Au loin, il y a l'inconnu, terrible et incertain dont les gens n'osent pas parler. C'est "Là". Dave, lui, vit comme eux sur l'île "Ici", un lieu tranquille où règne uniformité et sécurité. Il habite dans une maison sans âme, écoute toujours "Eternal Flame" des Bangles (le même nombre de fois d'ailleurs). Il se lève, se couche aux même heures et a toujours des vêtements identiques pour aller au bureau. C'est une effroyable routine pareille à celle que vivent tous les habitants de "Ici". Mais un jour, Dave a beau se raser comme l'oblige cet endroit où les poils du visage sont interdits, sa barbe ne cesse de pousser et de pousser. Vitesse grand V. Comme "Ici" n'est pas un endroit qui tolère l'insolite, Dave va donc perdre son travail et ne sera pas autorisé à sortir de chez lui. Parce que les gens sont effrayés. Pourtant, ils seront assez curieux pour observer sa maison, voir ce qui s'y trame, créant ainsi rumeurs et fantasmes les plus indélicats. Pour arrêter cette barbe incontrôlable qui de jour en jour se veut de plus en plus gigantesque, on croisera politiciens, journalistes, scientifiques, policiers, militaires et, évidemment, coiffeurs.
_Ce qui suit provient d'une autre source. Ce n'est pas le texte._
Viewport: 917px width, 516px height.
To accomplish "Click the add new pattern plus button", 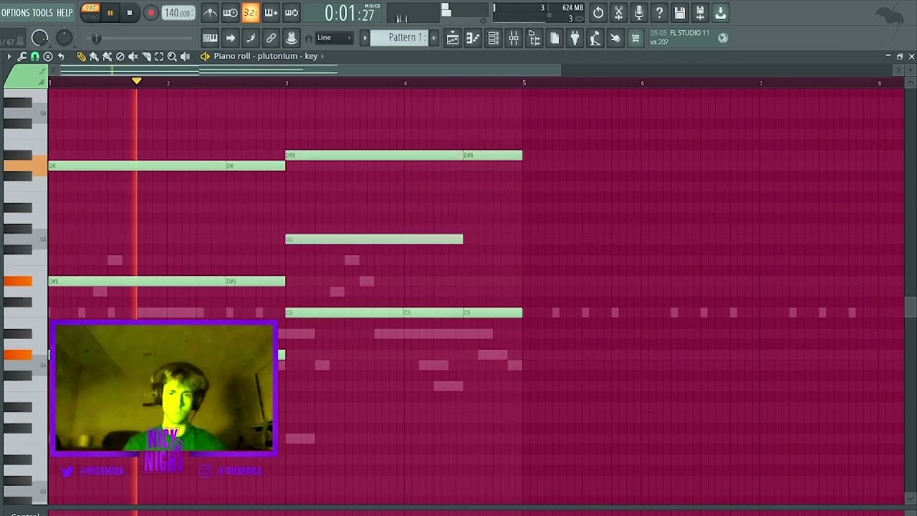I will click(x=433, y=38).
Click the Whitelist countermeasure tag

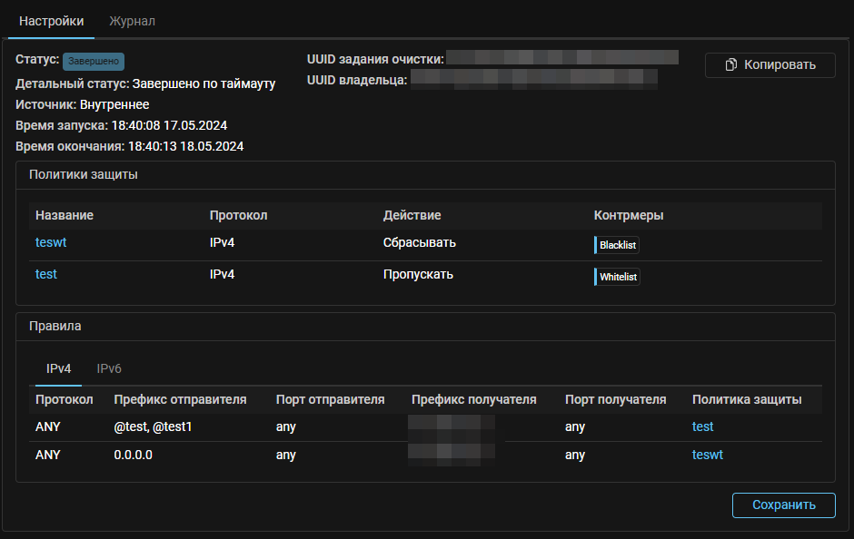pyautogui.click(x=618, y=277)
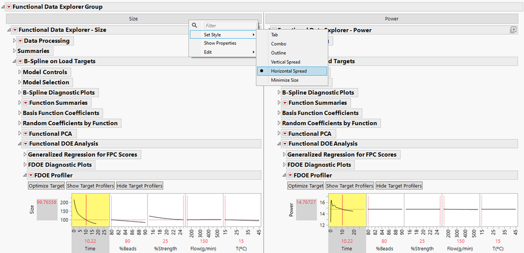Click the Time profiler plot in Size panel
Screen dimensions: 524x253
pyautogui.click(x=90, y=210)
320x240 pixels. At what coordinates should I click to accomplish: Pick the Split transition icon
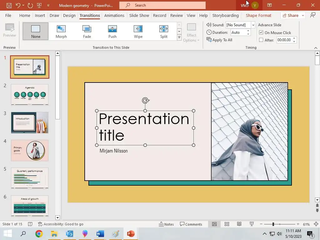[x=164, y=31]
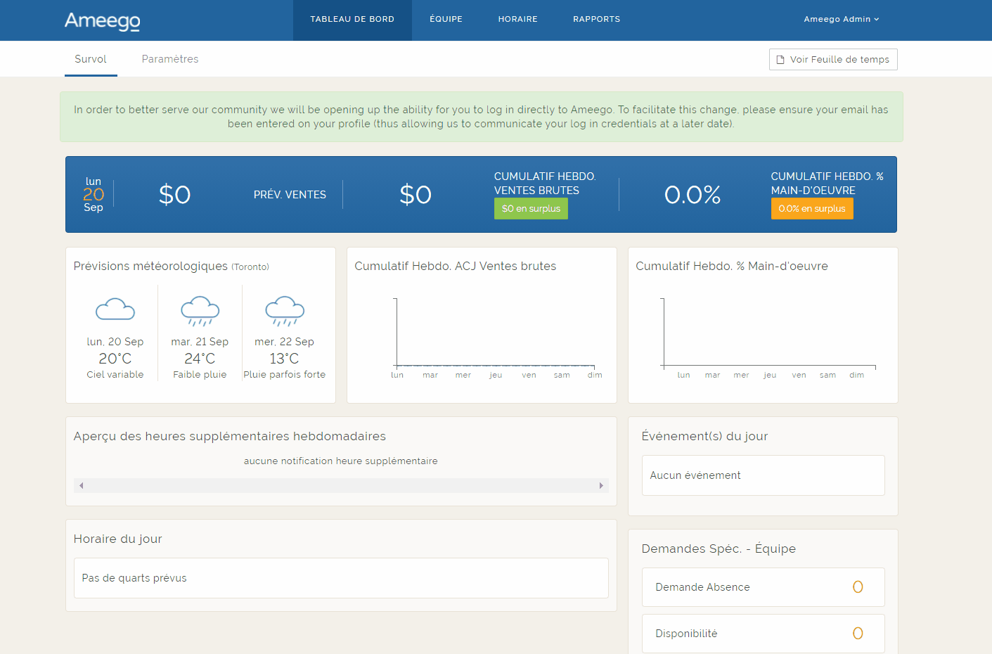Click the heavy rain icon for mer. 22 Sep
The width and height of the screenshot is (992, 654).
coord(285,311)
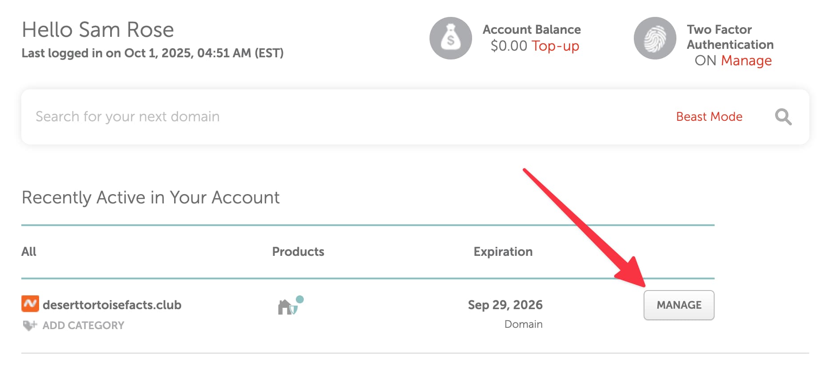This screenshot has height=366, width=827.
Task: Click the fingerprint two-factor authentication icon
Action: [655, 38]
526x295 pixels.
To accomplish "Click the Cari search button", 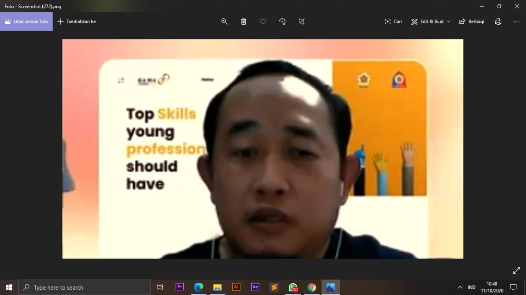I will [x=393, y=21].
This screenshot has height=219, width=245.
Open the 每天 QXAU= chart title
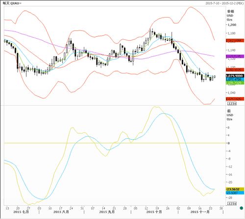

Voilà mon résumé de cette histoire qui a évidemment pour thème la différence et la peur de l'autre. L'ensemble est traité avec humour et ironie, mis en avant par un dessin tout bonnement magnifique. Le crayon est rond et le monochrome semble aussi utilisé pour coller au plus près de ce monde monotone. Conte de fées à l'ambiance cinématographique, LA GIGANTESQUE BARBE DU MAL est impeccablement narré et conçu graphiquement de manière assez innovante et bluffante, loin du découpage auquel le lecteur lambda est le plus souvent habitué. Cette créativité ajoute une pointe de sophistication, voir de sens au propos. Les visées et les plans sont constamment variés, le texte ne se limite pas aux cases et l'ellipse devient dès lors physique. Les cadres sont quant à eux fait de formes étranges qu'ils font ainsi partie intégrante de l'environnement des personnages. Enfin, le champ-contrechamp, le travelling, le fondu, le zoom, le ralenti sont autant omniprésents que les plans fixes.
Le procédé n'est pas nouveau dans la bande dessinée, loin de là, mais Stephen Collins s'est appliqué à constamment utiliser les codes du roman graphique pour en faire un objet d'art. Parfois peut-être un peu trop. Car avec ces différents niveaux de lecture, et donc de rythme, l'exercice de style prend le pas sur un propos par instant guère passionnant. M'enfin, ne chipotons pas, il n'y a pas trop à réfléchir ou analyser car, grâce à ces mots et ces silences, LA GIGANTESQUE BARBE DU MAL n'est pas qu'une grande et sublime réussite visuelle : c'est un des excellents livres de l'année 2014 tout court.